- **Description of the task**
Your answer should consist only of the lines below from the one with "Lock the Video track" through the one with "Task: Click the server", copied exactly.

"""

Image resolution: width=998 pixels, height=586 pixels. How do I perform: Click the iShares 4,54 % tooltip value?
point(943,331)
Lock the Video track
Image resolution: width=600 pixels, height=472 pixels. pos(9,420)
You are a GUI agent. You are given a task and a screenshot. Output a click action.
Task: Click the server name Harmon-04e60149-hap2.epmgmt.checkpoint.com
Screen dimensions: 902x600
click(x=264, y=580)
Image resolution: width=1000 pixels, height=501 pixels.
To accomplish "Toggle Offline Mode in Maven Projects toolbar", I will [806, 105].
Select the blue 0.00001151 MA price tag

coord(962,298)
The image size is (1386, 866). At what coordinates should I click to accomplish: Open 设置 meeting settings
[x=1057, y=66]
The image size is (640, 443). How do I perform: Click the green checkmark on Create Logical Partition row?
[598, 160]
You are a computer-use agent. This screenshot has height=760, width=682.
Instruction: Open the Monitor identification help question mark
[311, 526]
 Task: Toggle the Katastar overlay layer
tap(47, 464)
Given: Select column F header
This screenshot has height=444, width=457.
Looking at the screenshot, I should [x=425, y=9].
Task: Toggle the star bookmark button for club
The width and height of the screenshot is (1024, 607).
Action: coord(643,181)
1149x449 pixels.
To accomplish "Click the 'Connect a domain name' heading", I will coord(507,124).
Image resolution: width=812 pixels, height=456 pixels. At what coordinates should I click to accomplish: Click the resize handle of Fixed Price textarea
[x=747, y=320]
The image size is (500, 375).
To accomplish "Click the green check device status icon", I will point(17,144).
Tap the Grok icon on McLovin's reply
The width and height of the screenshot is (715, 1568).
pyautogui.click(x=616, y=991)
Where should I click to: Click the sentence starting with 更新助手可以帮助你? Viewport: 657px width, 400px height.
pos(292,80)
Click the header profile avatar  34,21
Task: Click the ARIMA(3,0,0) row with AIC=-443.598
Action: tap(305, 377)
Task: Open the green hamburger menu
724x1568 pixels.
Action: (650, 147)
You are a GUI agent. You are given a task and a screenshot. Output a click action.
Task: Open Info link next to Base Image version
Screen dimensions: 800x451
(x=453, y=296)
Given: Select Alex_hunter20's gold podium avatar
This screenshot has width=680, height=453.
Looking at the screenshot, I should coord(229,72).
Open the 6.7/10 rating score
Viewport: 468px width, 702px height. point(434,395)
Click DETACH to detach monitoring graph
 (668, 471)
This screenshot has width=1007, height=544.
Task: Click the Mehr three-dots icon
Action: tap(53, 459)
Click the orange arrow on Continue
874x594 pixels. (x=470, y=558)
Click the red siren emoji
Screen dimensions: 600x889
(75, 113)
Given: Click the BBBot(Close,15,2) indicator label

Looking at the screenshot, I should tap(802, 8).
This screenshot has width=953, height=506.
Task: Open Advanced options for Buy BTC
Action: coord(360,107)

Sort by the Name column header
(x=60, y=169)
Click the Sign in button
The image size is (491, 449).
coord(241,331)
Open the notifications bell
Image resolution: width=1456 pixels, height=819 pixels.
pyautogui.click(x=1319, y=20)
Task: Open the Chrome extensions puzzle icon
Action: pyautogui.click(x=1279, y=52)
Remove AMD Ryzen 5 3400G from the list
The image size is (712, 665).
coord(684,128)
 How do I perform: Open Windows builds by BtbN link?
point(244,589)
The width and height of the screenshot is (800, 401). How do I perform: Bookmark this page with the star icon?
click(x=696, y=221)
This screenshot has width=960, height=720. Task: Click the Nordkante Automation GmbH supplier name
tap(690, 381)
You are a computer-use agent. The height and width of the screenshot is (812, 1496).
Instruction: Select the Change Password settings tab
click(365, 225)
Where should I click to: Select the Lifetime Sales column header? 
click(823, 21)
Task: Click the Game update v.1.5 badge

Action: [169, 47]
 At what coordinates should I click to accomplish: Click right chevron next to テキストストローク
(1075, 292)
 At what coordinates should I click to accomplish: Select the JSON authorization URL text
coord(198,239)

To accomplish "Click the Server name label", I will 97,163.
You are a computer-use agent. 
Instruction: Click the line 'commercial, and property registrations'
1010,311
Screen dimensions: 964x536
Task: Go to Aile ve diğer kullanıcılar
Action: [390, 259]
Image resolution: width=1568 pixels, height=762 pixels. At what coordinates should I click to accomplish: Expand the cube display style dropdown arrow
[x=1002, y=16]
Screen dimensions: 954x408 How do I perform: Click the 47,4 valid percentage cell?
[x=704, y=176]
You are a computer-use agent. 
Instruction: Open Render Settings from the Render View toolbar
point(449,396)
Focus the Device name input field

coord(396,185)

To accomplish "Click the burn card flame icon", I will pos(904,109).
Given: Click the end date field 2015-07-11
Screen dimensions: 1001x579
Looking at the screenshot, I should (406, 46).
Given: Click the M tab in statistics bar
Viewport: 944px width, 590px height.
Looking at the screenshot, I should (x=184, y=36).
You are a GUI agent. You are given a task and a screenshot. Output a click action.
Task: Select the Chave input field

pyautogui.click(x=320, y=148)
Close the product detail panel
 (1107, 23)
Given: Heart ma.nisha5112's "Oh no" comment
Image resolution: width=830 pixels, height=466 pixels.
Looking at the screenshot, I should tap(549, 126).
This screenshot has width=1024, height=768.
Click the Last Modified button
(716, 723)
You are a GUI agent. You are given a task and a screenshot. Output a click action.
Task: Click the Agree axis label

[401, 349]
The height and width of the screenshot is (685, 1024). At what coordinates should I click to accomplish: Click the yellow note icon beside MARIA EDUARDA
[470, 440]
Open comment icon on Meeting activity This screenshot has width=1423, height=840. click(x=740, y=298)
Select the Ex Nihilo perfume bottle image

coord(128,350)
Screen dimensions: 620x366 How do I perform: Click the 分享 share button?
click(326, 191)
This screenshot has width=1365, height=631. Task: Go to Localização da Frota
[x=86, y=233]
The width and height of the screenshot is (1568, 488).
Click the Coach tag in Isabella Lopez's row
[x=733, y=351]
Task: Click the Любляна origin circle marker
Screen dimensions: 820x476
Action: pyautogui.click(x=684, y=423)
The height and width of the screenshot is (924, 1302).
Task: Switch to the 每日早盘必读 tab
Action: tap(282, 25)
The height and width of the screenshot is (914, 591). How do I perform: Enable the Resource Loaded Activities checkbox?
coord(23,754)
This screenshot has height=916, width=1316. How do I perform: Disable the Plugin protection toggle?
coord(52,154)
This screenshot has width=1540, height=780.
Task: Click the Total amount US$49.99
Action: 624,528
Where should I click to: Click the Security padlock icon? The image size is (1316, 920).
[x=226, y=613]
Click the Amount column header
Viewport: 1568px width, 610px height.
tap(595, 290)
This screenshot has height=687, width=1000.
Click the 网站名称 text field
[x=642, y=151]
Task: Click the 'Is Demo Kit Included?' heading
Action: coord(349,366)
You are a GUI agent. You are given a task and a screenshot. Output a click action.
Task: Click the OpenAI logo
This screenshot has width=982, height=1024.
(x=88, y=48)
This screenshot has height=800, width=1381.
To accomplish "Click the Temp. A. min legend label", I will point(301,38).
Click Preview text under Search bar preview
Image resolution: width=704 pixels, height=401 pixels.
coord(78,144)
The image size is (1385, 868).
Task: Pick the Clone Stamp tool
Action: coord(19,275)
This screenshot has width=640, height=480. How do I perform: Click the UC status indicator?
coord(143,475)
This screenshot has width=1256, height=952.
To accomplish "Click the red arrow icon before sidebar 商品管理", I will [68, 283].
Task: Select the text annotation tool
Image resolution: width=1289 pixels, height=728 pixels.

"""

- **Result for this task**
Lock the Video track
Image resolution: width=600 pixels, height=472 pixels. pos(9,420)
You are a GUI agent. You are given a task and a screenshot. Output a click action.
Task: Click the server name Harmon-04e60149-hap2.epmgmt.checkpoint.com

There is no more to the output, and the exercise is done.